Positioning the Patient During Posterior Sagittal Anoplasty / PSARP
The operation Posterior Sagittal Anoplasty / PSARP is done under general anesthesia with endotracheal intubation.
The patient is placed in a prone position with the pelvis elevated and special care must be taken to guarantee that the baby is well ventilated.
For this, two small bolsters must be used in front of the deltopectoral groove on each side to avoid severe hyperextension of the neck.
We like to fix the legs to the table with adhesive tape to be sure the patient does not move if the surgeon requires tilting the table to the Trendelenburg or lateral position.

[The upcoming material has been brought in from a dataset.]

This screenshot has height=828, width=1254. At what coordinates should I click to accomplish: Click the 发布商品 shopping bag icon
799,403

A Foley catheter must be inserted in the bladder prior to the positioning of the patient. At the time of catheter placement, usually about 25 percent of the time the catheter passes via the fistula no matter how hard the surgeon attempts to enter the bladder.

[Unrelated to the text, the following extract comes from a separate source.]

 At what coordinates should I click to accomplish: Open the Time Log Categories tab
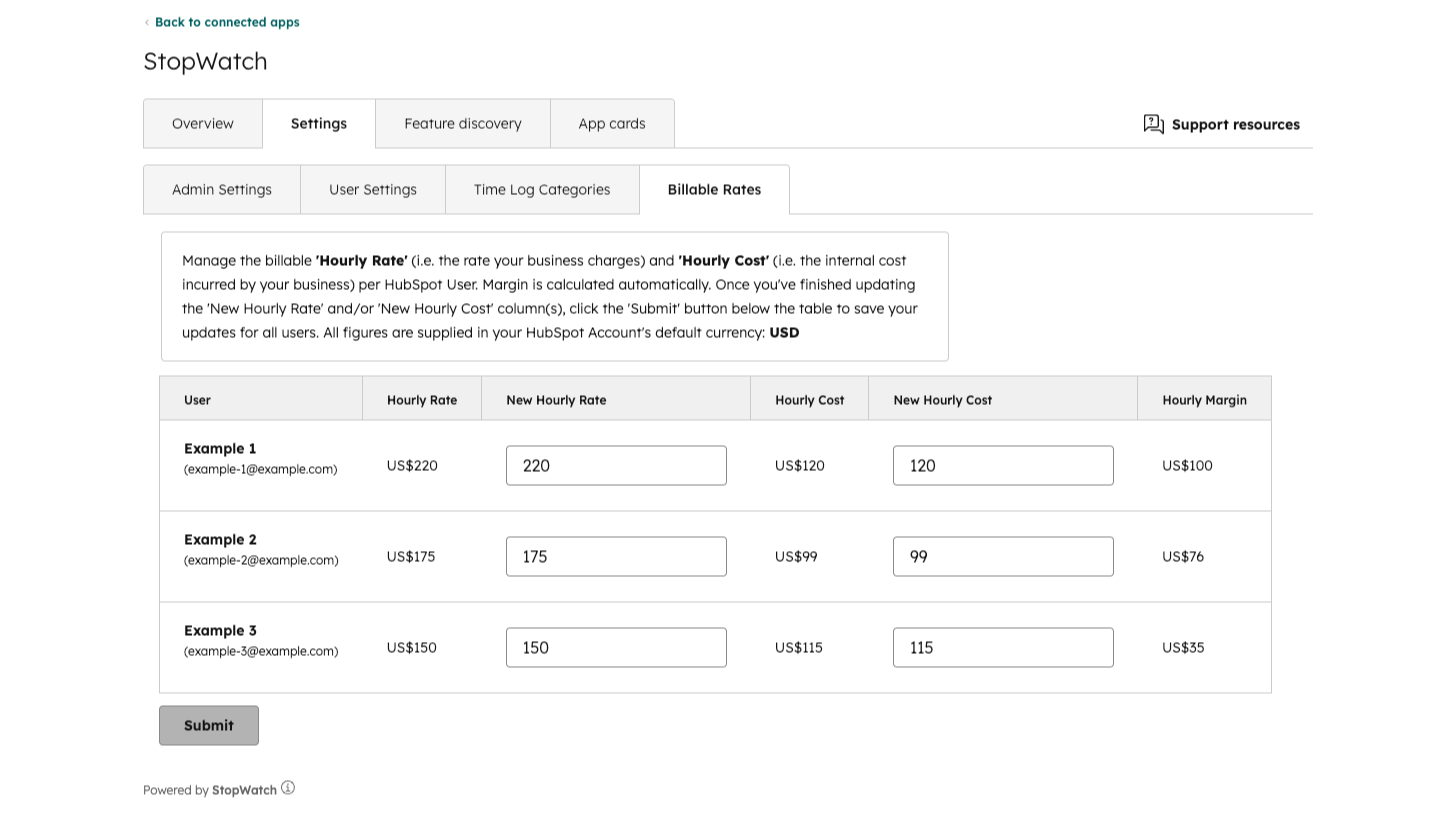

If this is the case, the author's recommendation is to leave the tube in the rectum and go ahead with the operation. The catheter will then be repositioned into the posterior urethra under direct vision once the defect has been exposed.

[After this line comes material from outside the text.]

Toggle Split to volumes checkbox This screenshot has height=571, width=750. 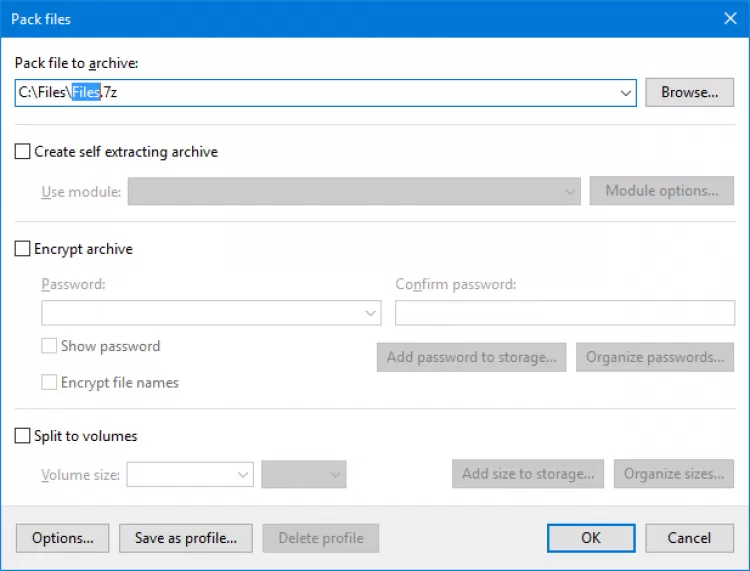(23, 436)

The electrical stimulation of the perineum allows the surgeon to identify the anal dimple, where he will be able to detect two types of contractions:
- Due to the action of the parasagittal fibers, tends to close the new anus
- Consists in the elevation of the anal dimple skin, is provoked by contraction of the vertical fibers (muscle complex)
Most patients with a rectourethral bulbar fistula have a "good-looking perineum," and therefore, a very active perineal muscle contraction. These patients require a full posterior sagittal operation.